0

I setup a kubernetes cluster using this tutorial 2 days ago - https://www.linuxtechi.com/install-kubernetes-on-ubuntu-22-04.

The setup went fine, and I could run kubectl commands, create deployments, etc. However when I login now, 2 days later and try to execute any kubectl command, I get:

# k get nodes
E0227 09:45:08.352822  125806 memcache.go:238] couldn't get current server API group list: Get "https://foo.bar.com:6443/api?timeout=32s": dial tcp w.x.y.z:6443: connect: connection refused
E0227 09:45:08.353636  125806 memcache.go:238] couldn't get current server API group list: Get "https://foo.bar.com:6443/api?timeout=32s": dial tcp w.x.y.z:6443: connect: connection refused
E0227 09:45:08.355251  125806 memcache.go:238] couldn't get current server API group list: Get "https://foo.bar.com:6443/api?timeout=32s": dial tcp w.x.y.z:6443: connect: connection refused
E0227 09:45:08.356948  125806 memcache.go:238] couldn't get current server API group list: Get "https://foo.bar.com:6443/api?timeout=32s": dial tcp w.x.y.z:6443: connect: connection refused
E0227 09:45:08.358446  125806 memcache.go:238] couldn't get current server API group list: Get "https://foo.bar.com:6443/api?timeout=32s": dial tcp w.x.y.z:6443: connect: connection refused
The connection to the server foo.bar.com:6443 was refused - did you specify the right host or port?

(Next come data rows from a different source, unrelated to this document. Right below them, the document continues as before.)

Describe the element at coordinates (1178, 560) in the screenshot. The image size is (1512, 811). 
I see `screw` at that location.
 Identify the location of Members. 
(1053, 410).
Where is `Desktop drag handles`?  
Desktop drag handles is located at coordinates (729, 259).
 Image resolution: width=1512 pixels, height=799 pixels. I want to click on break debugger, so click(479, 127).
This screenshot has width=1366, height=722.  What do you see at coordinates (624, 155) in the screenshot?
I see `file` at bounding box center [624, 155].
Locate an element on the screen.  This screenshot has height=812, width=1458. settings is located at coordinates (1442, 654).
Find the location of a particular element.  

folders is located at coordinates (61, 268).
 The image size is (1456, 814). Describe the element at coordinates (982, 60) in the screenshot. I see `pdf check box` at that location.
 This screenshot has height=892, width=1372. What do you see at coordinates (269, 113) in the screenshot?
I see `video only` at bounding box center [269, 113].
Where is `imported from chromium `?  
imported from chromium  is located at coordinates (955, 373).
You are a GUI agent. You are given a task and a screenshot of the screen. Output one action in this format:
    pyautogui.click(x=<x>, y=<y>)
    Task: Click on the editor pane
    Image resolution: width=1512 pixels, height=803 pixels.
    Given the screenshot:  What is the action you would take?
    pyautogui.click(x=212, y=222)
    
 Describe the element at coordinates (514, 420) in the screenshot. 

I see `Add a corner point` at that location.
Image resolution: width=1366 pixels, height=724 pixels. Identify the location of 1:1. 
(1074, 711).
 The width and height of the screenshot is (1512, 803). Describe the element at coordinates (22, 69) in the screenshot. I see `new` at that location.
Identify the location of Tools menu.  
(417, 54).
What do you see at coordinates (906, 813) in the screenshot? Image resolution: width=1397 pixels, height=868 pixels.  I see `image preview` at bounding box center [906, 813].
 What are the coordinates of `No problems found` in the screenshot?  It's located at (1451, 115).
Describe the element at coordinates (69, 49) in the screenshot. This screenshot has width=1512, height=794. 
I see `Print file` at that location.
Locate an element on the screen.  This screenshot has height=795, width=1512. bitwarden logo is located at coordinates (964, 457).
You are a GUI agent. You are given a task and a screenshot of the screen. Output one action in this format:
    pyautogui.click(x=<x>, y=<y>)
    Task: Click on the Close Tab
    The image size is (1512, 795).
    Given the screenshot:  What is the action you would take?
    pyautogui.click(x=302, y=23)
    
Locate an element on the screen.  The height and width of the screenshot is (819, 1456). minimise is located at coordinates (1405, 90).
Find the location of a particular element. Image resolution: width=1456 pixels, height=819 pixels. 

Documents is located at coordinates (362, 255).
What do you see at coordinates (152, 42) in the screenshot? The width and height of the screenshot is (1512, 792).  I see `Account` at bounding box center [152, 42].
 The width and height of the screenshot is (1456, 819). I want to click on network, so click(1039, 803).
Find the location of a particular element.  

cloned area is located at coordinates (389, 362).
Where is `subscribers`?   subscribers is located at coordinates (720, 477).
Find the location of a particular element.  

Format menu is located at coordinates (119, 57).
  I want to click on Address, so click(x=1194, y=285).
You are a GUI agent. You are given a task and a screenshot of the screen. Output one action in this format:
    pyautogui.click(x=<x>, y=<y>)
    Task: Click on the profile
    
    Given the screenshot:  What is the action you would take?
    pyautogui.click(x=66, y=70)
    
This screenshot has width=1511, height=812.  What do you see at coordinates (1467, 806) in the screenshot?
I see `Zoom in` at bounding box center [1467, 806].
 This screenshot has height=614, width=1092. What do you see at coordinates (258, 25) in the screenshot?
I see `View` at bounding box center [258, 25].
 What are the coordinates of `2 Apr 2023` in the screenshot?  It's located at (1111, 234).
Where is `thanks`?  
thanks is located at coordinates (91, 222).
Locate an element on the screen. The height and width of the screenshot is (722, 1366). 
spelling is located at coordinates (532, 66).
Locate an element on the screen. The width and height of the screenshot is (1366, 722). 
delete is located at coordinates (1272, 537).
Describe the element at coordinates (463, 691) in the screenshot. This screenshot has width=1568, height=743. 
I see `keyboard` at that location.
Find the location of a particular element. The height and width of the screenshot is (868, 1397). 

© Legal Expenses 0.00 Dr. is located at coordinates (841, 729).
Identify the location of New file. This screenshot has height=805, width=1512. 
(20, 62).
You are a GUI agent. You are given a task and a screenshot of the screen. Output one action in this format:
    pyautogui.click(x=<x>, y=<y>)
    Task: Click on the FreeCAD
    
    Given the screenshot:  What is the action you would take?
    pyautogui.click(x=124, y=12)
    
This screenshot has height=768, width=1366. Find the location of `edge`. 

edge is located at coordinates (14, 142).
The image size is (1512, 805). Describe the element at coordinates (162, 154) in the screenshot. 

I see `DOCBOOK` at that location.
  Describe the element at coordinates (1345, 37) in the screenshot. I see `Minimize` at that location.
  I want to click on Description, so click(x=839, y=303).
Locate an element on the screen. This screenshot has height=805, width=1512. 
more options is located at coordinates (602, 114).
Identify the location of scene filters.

Did the kubeconfig expire, or did the api-server creash? How can I check and debug this?

Ufder
  • 527
  • 4
  • 20
  • Did you try exporting the `KUBECONFIG` again? – Sibtain Feb 27 '23 at 18:30
  • I did, did not help! – Ufder Feb 27 '23 at 19:20
  • does `crictl ps -a | grep api` give you anything? If you see the container, check the apiserver logs using `crictl logs ` – Sibtain Feb 27 '23 at 19:33
  • Tried that too, any crictl command gives me: `WARN[0000] runtime connect using default endpoints: [unix:///var/run/dockershim.sock unix:///run/containerd/containerd.sock unix:///run/crio/crio.sock unix:///var/run/cri-dockerd.sock]. As the default settings are now deprecated, you should set the endpoint instead. FATA[0000] listing containers: rpc error: code = Unavailable desc = connection error: desc = "transport: Error while dialing dial unix /var/run/dockershim.sock: connect: no such file or directory"` – Ufder Feb 27 '23 at 20:17

1 Answers1

0

From your error, we don't see any authentication issue. However, your error message mentions the Kubernetes API server is refusing your connection.

First thing I would check: does foo.bar.com (from your error: foo.bar.com:6443) resolve to your control plane node? No issues with your DNSes? You didn't add some loadbalancer? If yes => check that one first: is service started, are backends healthy, ...?

Then, as suggested by @Sibtain in comments, the next step would be to check the container that runs that service. There should be some kube-apiserver, showing in crictl ps -a. Locate the last-started (first-listed) container matching that name and check its logs. This might help you figure out why it's currently down.

You could also check for the kubelet service (systemctl status kubelet, journalctl -fu kubelet), as it is the one that would be tasked to start and restart the kube-apiserver, kube-controller-manager & kube-scheduler services, should anything happend.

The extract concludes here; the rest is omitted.